In the debate around Republican Mayor Erin Stewart’s plan to increase water rates, despite her promise not to increase taxes, Democratic Ald. Manny Sanchez (D-3) has responded to the Republican mayor’s defense of her proposal.
Stewart has cited ongoing water infrastructure projects, decreasing revenues and that water rates have not increased recently as reasons for her water rate increase.
Sanchez said the fact that water rates have not increased recently is a good thing but said that, “the fact that they have not increased does not justify raising them now. We should not lose focus that the proposed budget is already asking our residents to bear a sewer rate increase.” Stewart’s budget plan also increases sewer rates, paid on same bill as water fees, by 9.3%. Stewart’s budget proposals would bring increases in water and sewer charges under her administration up by $3,965,297 since the 2014 budget year.
Sanchez said that the city’s water fees have historically generated surpluses. Responding to Stewart’s claim that decreasing revenues justify the rate increase Sanchez added that, “The drought is over, and the City has lifted the water use restrictions, and revenue should rebound.”
Stewart has come under heavy criticism for not disclosing severe drought conditions while she pressed for and received approval from the Republican dominated City Council to sell off New Britain’s 1.2 million gallon per day potential Patton Brook drinking water well to Southington.
The delayed announcement by Stewart is widely believed to have exacerbated New Britain’s water shortage to such severe levels that the city was forced to take the step, without recent precedent, of having to purchase water from the Hartford-area water authority, known as the Metropolitan District Commission (MDC).
A City Council resolution approved in April placed the cost of purchasing MDC water at approximately $400,000, nearly as much as the estimated $535,000 that Sanchez cited Stewart’s water rate increase as generating.
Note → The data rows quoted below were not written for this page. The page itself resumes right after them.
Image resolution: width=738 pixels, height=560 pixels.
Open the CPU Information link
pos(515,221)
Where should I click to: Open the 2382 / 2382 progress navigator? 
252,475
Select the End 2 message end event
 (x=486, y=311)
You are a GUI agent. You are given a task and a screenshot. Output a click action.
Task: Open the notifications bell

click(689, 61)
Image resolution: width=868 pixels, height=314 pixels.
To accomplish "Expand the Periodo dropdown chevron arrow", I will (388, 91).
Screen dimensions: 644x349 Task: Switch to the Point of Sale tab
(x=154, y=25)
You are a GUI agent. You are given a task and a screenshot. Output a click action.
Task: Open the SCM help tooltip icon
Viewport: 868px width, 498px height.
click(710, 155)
The sale of the Patton Brook Well is one of two water-related issues that concern both the City of New Britain and the Town of Southington. Stewart has also been pressing forward with a controversial proposal to allow the Tilcon corporation to strip-mine a large area of New Britain’s drinking watershed lands. The proximity of the proposed strip mining to Southington and Crescent Lake in Southington have made gaining the Town of Southington’s support for the plan a significant part of the lobbying campaign in favor of it.
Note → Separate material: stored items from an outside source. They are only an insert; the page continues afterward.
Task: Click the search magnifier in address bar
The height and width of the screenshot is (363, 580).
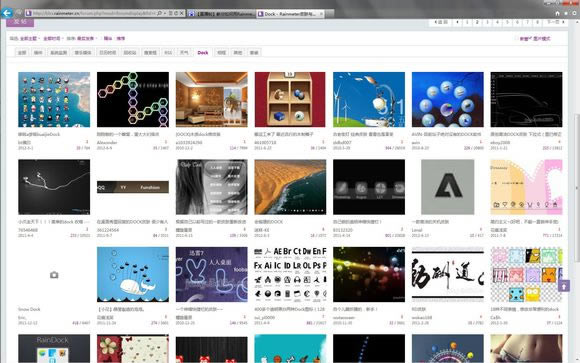Action: pos(160,13)
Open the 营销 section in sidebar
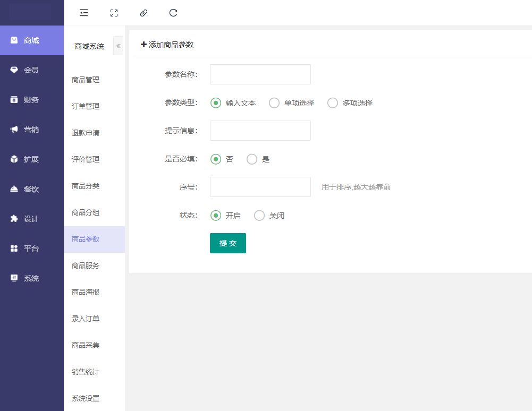The image size is (532, 411). 31,130
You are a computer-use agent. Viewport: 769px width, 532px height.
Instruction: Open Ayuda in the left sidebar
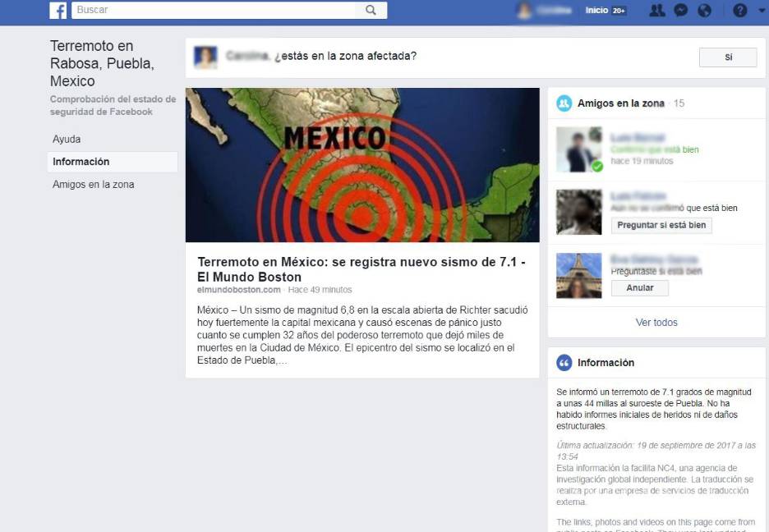pyautogui.click(x=67, y=140)
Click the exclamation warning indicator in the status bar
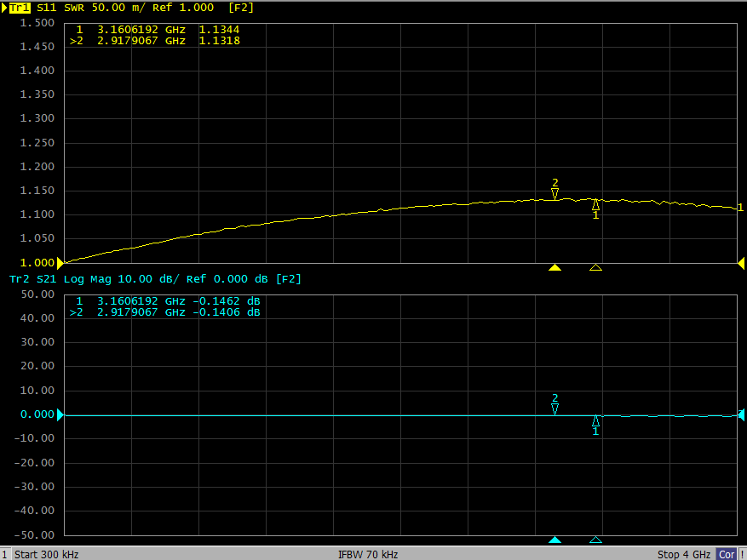 741,554
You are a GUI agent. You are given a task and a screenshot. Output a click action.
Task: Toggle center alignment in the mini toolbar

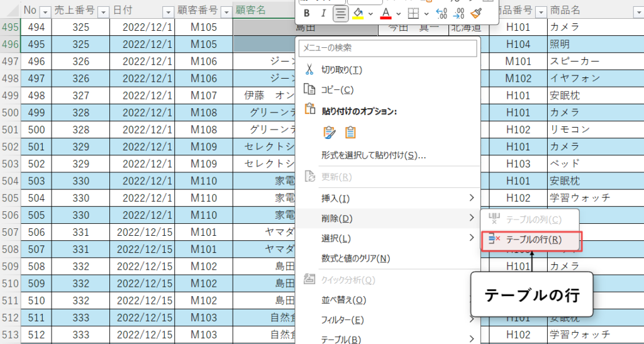[340, 13]
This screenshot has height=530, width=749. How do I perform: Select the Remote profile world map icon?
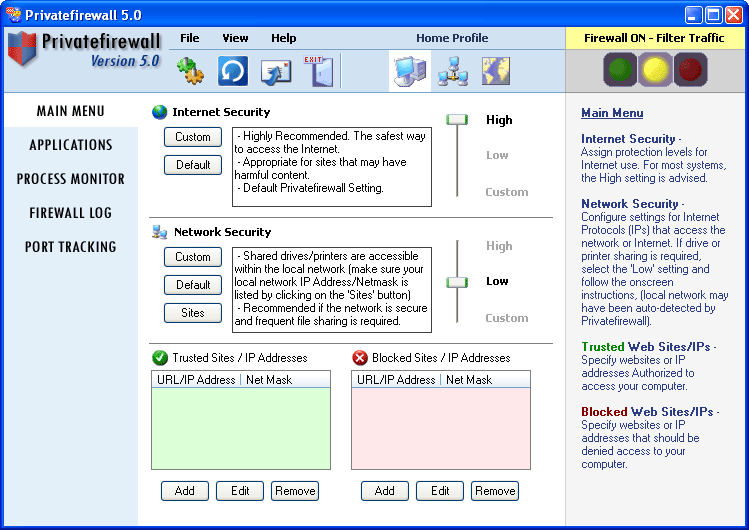(x=496, y=71)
But Stewart suggested that Sanchez’s initiative against the water rate increase would “put the quality of our water at risk”. To this Sanchez responded that, “With all due respect, there is nothing in my proposal that jeopardizes clean and safe water. We absolutely have an obligation to provide clean and safe water to our residents. My point is that maybe we can tighten our belt, find funds elsewhere and not have to burden our residents with additional taxes/increases.”